Foo fucking Fighters... BEEP!

Spero che tutti sappiano che per tutto il mese di luglio, alla Roadhouse di Londra, si susseguiranno una serie di concerti giornalieri, tutti visibili in streaming direttamente da iTunes.

Ieri è stato il turno dei Foo Fighters.
Mi siedo sul letto, mando il video a tutto schermo.
Erano in piena forma, tra una canzone e l'altra Grohl si dilettava parlando con il pubblico, dicendo che tutti quelli che erano a casa stavano rosicando, perché avrebbero voluto essere lì (quant' è verhow) e che lo show lo stava facendo soprattutto per quelli lì e non per quelli a casa.
Mano a mano che le canzoni si susseguivano, Grohl si caricava e tra una canzone e l'altra i suoi discorsi diventavano sempre più coloriti, non riusciva a dire due parole senza inserirci in mezzo un fuck o un fuckin'; i fonici facevano di tutto per inserire i BEEP con la poca differita che avevano a disposizione (qualche secondo immagino). "We recorded this BEEP song in my house, without any fucking computers BEEEEEP" A volte gli scappavano e il BEEP arrivava in ritardo, a volte erano talmente tante che non riuscivano a stargli dietro. Alla fine hanno messo una scritta in sovrimpressione che spiegava che per quanto loro si stessero impegnando, non potevano garantire che lo show fosse per tutti.
Grhol dice che ci sono due aspetti dell'essere Lui, uno positivo e uno negativo, quello negativo è che BEEEEEEEEEEEEEEEEEEEEEEEEEEEEEEP fuc BEEEEEEEEEEEEEEEEEEEP shi BEEEEEEEEEEP fucking, quello positivo è che molti eroi della sua infanzia sono diventati amici e uno in particolare sta per entrare sul palco. "Ecco a voi, Lemmy."
Folla impazzita.
Grohl: "we wrote this fBEEP song many years ago...Lemmy, which song is it?"
Lemmy: "Shake your fucking blood" BEEEEP (spiacente, troppo tardi. Non se lo aspettavano che addirittura nel titolo di una canzone).
Da quel momento, il clima diventa talmente pecoreccio che ogni volta che Grohl apre bocca sono solo Beep.

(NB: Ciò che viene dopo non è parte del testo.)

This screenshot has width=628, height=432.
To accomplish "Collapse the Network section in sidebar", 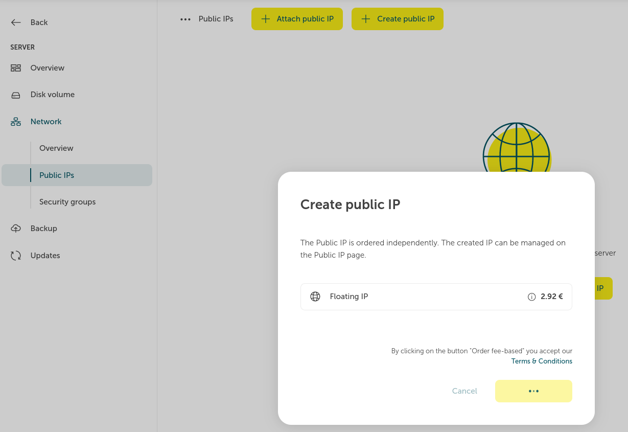I will click(x=46, y=122).
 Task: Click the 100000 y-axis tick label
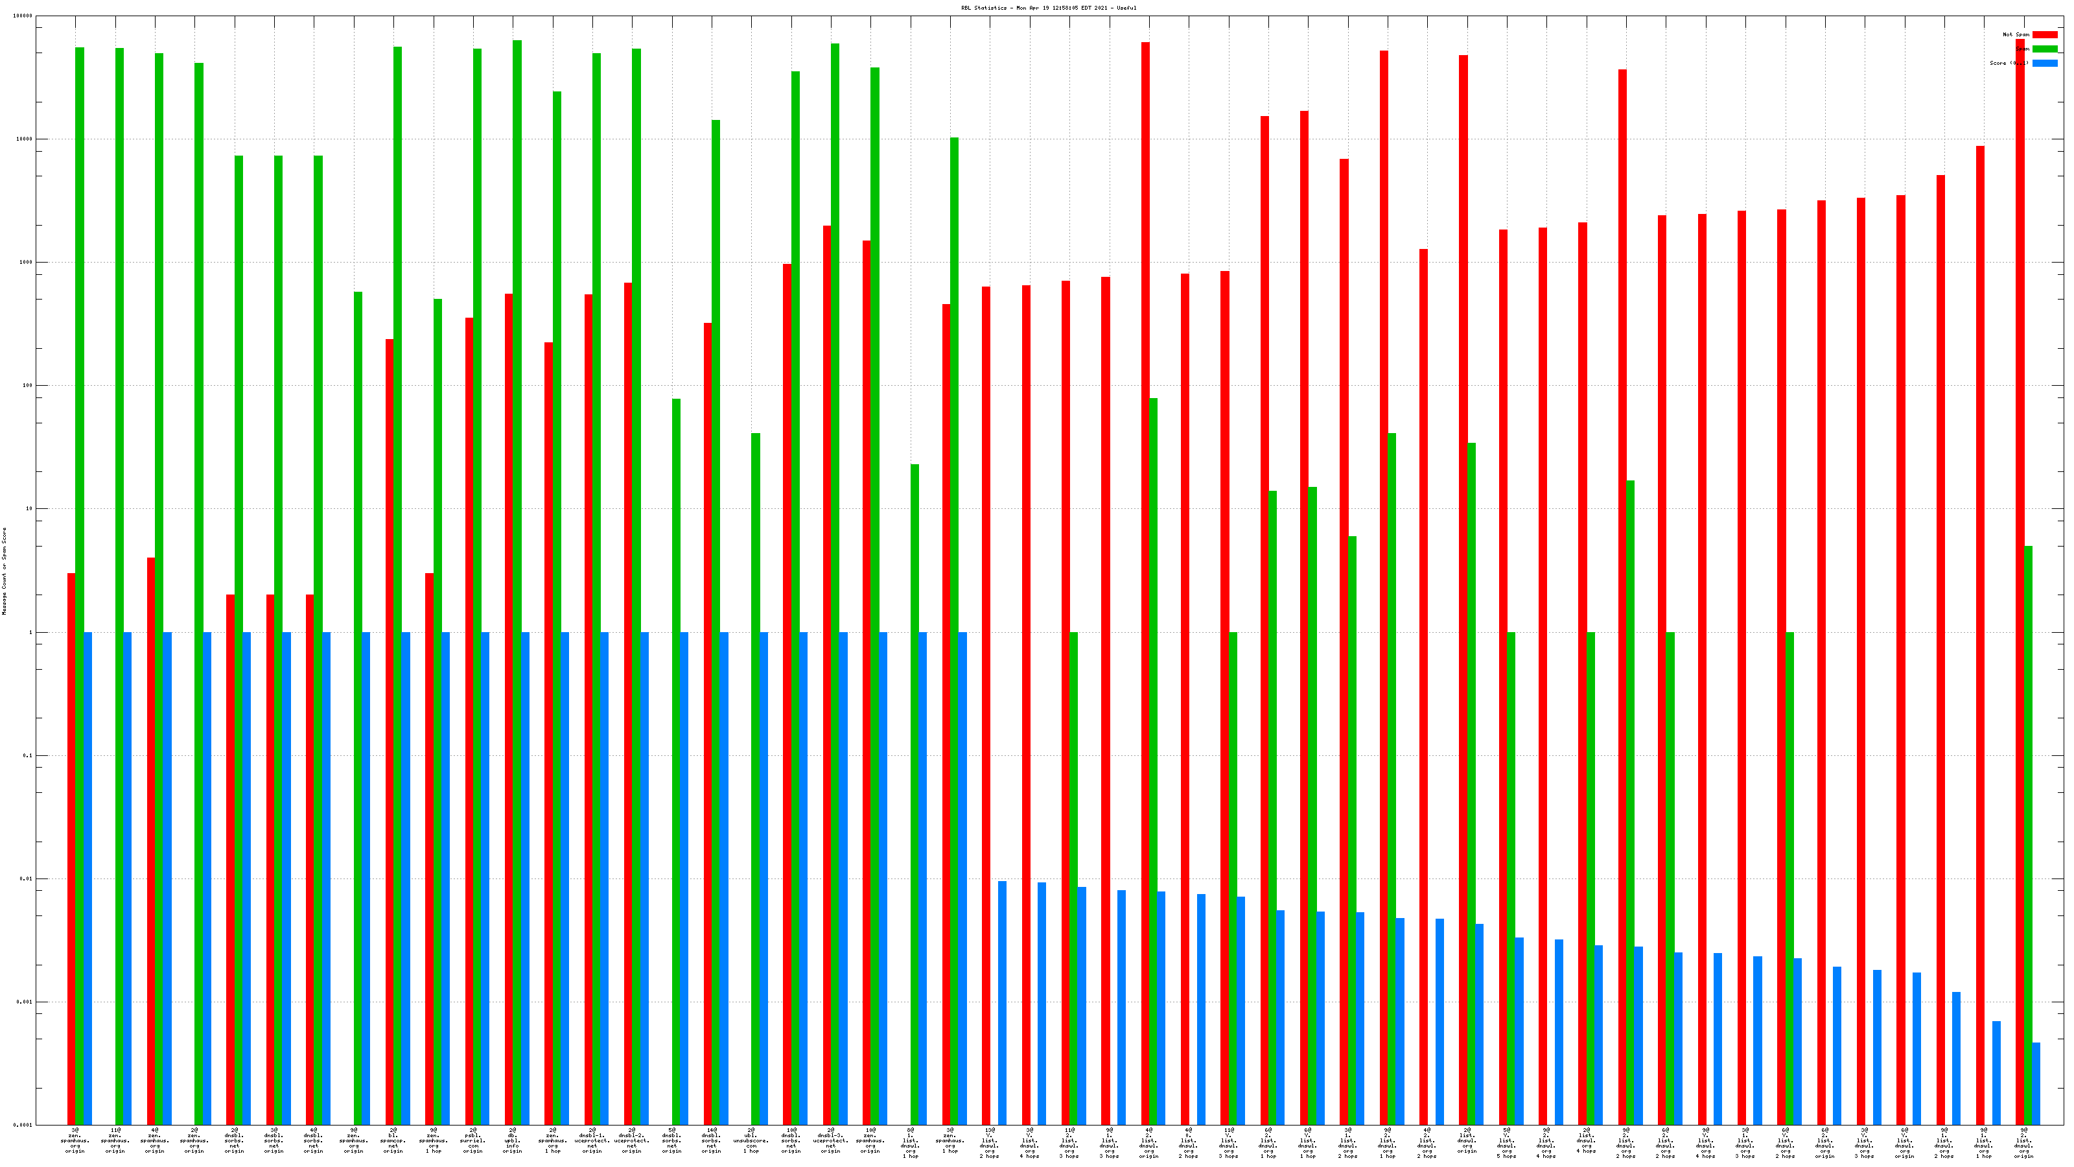[x=23, y=16]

Quando il concerto sembra finito, Grohl fa due canzoni acustiche da solo, mentre gli altri membri del gruppo "...are with the fucBEEEEEP oxygen tank in the backstage".

A sorpresa rientrato tutti e suonano altri 40 minuti, finché Grohl non ricorda qual'è la cosa bella di essere Lui.
Entrano Brian May e Roger Tylor, suonano "Tie your mother down" dei Queen, con il batterista dei FF che cantava e Grohl che duettava con May alla chitarra.


Quasi tre ore consecutive di concerto. Con chi devo prostituirmi per poter tornare indietro nel tempo e assistere al concerto dal vivo?